Sunday, April 22, 2012

Pecker Wood


We’re finding out all kinds of new facts about the health risks to highly competitive athletes, stuff you wouldn’t expect. For example super-endurance athletes face the “athletic heart syndrome” (an enlarged heart), small muscle tears to the hearts of some of most extreme endurance participants (causing permanent damage), or the dangerous presence of a heart enzyme called cardiac troponin I, which happens to be the most sensitive and specific marker for the detection of heart-muscle death, some of which leads to heart attacks immediately (as with the presence of excessive troponin) or, more likely, later in life.

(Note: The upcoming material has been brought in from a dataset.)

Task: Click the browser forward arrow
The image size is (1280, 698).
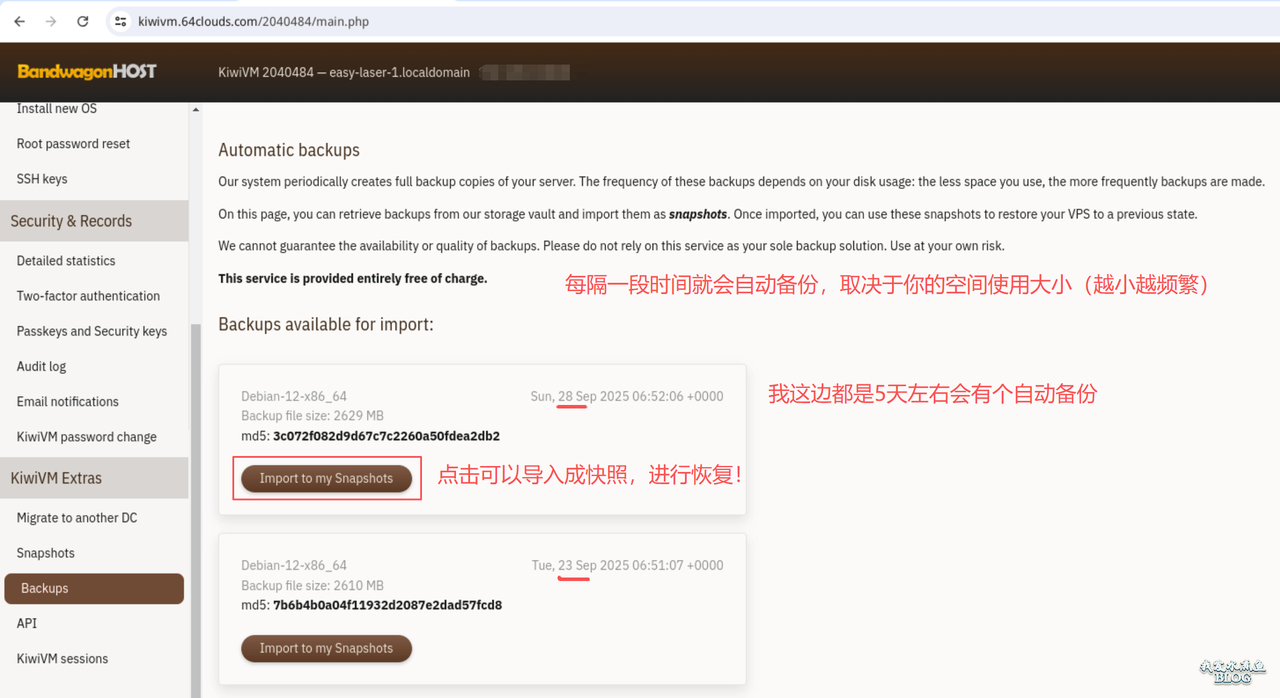Action: [x=50, y=21]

And, in addition to the immediate blurred vision, loss of balance, speech impairments, headaches and disorientation, we’ve all been watching the increased depression or dementia that seems to accompany athletes, particularly in the hard contact sports of ice hockey and football, who have had three or more concussions. Some of these symptoms don’t appear until decades after the athlete has stopped practicing his or her sport. Some effects, as reflected in the suicides of several younger ice hockey plays, occur a whole lot sooner. And currently, helmets are more protection against skull fracture than they are against concussions. “Remember that helmets do not prevent concussions, but putting protection on the head to limit any blow or linear force to the head can only help combat one of the big problems with re-occurrence: smaller required forces. It should be well-known by now that after sustaining one concussion the research suggests that it takes less force to contribute to another cascade process resulting in a concussion.” StopConcussions.com, April 1st.

First, what is a concussion? It is often confused with other forms of milder brain injury (which are more properly termed “mild traumatic brain injury” {MTBI}), a general category which does include concussions. The latter, technically-speaking, come from a violent shaking of the brain and often result in stretching of brain tissue. This shaking can come from pure shaking, a blow to the head, or any number of collision types. In the NFL, the forces that slam players together often mirror a head-on collision between two cars. While the damage can be worse in the larger, stronger sports professionals, some of these issues remain relevant for amateur and high school/college players as well. Some sports, like boxing, actually are built on the premise of causing a concussion in an opponent (a knockout).

There is a lot of pressure to build helmets that do more than stop skull fractures, but no one has really created a helmet that adds much of a difference. So scientists have looked to nature to see real-world examples of animals which routinely live with violent blows to the head, most notably the humble woodpecker, whose beak slams repeatedly into tree bark and wood in its quest for insects. This jackhammer effect is a violent stress on the bird’s head, but nature seems to have addressed the issue in a way that might lead researchers to solutions for human beings as well: “Woodpeckers' head-pounding pecking against trees and telephone poles subjects them to enormous forces — they can easily slam their beaks against wood with a force 1,000 times that of gravity. (In comparison, Air Force tests in the 1950s pegged the maximum survivable g-force for a human at around 46 times that of gravity, though race-car drivers have reportedly survived crashes of over 100 G's.)

“Researchers had previously figured out that thick neck muscles diffuse the blow, and a third inner eyelid prevents the birds' eyeballs from popping out… Notably, the woodpecker's brain is surrounded by thick, platelike spongy bone. At a microscopic level, woodpeckers have a large number of trabeculae, tiny beamlike projections of bone that form the mineral ‘mesh’ that makes up this spongy bone plate. These trabeculae are also closer together than they are in [a] skylark skull, suggesting this microstructure acts as armor protecting the brain… The woodpecker's beak does not differ much from the lark's in strength, but it contains many microscopic rod structures and thinner trabeculae. It's possible that the beak is adapted to deform during pecking, absorbing the impact instead of transferring it toward the brain, the researchers report in the journal Science China Life Sciences.” Huffington Post, April 10th. With 50,000 U.S. deaths from brain trauma every year, and the ancillary symptoms noted above, research into this area is most necessary.

If sports equipment, from neck protectors to helmets, can be constructed to mirror “woodpecker technology,” we can expect to see some mitigation is this life impairing (if not ending) trauma, but it does help to understand the limitations of today’s helmets and padding.

I’m Peter Dekom, and when we can’t solve some of life problems, it is not stupid to look to solutions that nature has provided for millennia.